Page 60 - e-KLIPING KETENAGAKERJAAN 23 MARET 2021
P. 60
Mendesaknya perubahan sistem politik saat itu dibuktikannya ketika mempertahankan
disertasinya mengenai Pelaksanaan Tugas dan Hak DPR Masa Kerja 1982-1987 di muka senat
guru besar Universitas Indonesia, Depok, pada 1993.
Inti pokok pikirannya yaitu mendorong adanya peninjauan kembali empat undang-undang (UU)
agar demokratisasi berjalan sehat.
Keempat UU yang harus ditinjau adalah UU Nomor 16 Tahun 1969 tentang Susunan dan
Kedudukan MPR, DPR dan DPRD, UU Nomor 15 Tahun 1969 tentang Pemilu, UU Nomor 3 Tahun
1975 tentang Parpol dan Golkar, serta UU Nomor 8 Tahun 1985 tentang Keormasan.
"Meski beberapa UU itu telah beberapa kali diubah, tapi perubahannya belumlah menuju
terciptanya demokratisasi," kata Muchtar dikutip dari dokumen Harian Kompas .

**Informasi yang Diberikan**

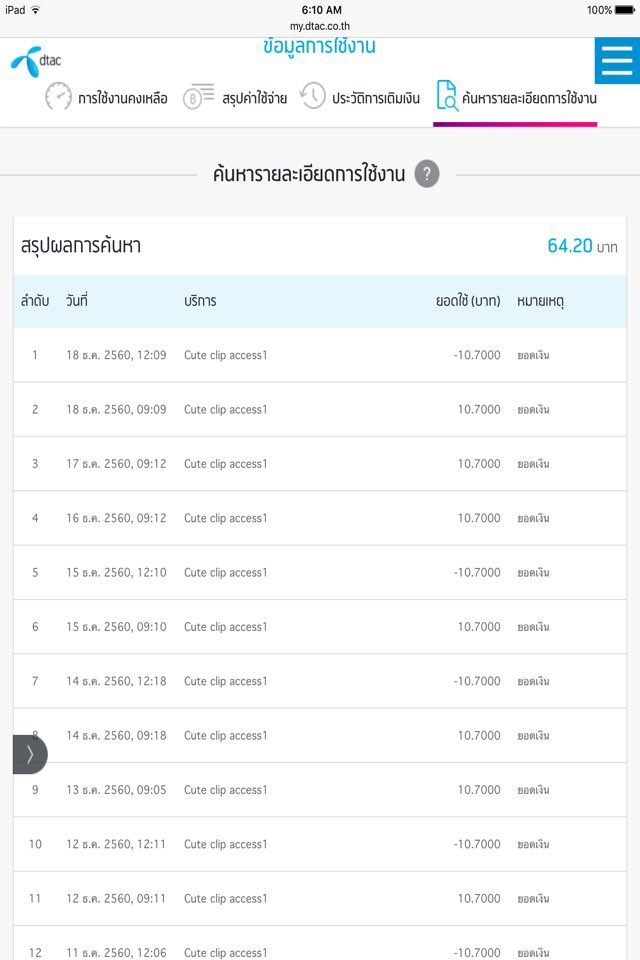Tap the battery indicator in status bar
This screenshot has height=960, width=640.
625,10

**Yang Harus Dikerjakan**
a: Bisakah Anda menuliskan kembali bagian teks dokumen mulai dari "Page 60 - e-KLIPING" sampai dengan "empat undang-undang (UU)" tanpa mengubah satu kata pun?
b: Apa terjemahan bahasa Inggris dari kalimat berikut dalam teks dokumen: "Keempat UU yang harus ditinjau adalah UU Nomor 16 Tahun 1969 tentang Susunan dan Kedudukan MPR, DPR dan DPRD, UU Nomor 15 Tahun 1969 tentang Pemilu, UU Nomor 3 Tahun 1975 tentang Parpol dan Golkar, serta UU Nomor 8 Tahun 1985 tentang Keormasan."?

**Penyelesaian Soal**
a:
Page 60 - e-KLIPING KETENAGAKERJAAN 23 MARET 2021
P. 60
Mendesaknya perubahan sistem politik saat itu dibuktikannya ketika mempertahankan
disertasinya mengenai Pelaksanaan Tugas dan Hak DPR Masa Kerja 1982-1987 di muka senat
guru besar Universitas Indonesia, Depok, pada 1993.
Inti pokok pikirannya yaitu mendorong adanya peninjauan kembali empat undang-undang (UU)

b: The four laws that must be reviewed are Law Number 16 of 1969 on the Structure and Position of the MPR, DPR and DPRD, Law Number 15 of 1969 on Elections, Law Number 3 of 1975 on Political Parties and Golkar, and Law Number 8 of 1985 on Mass Organizations.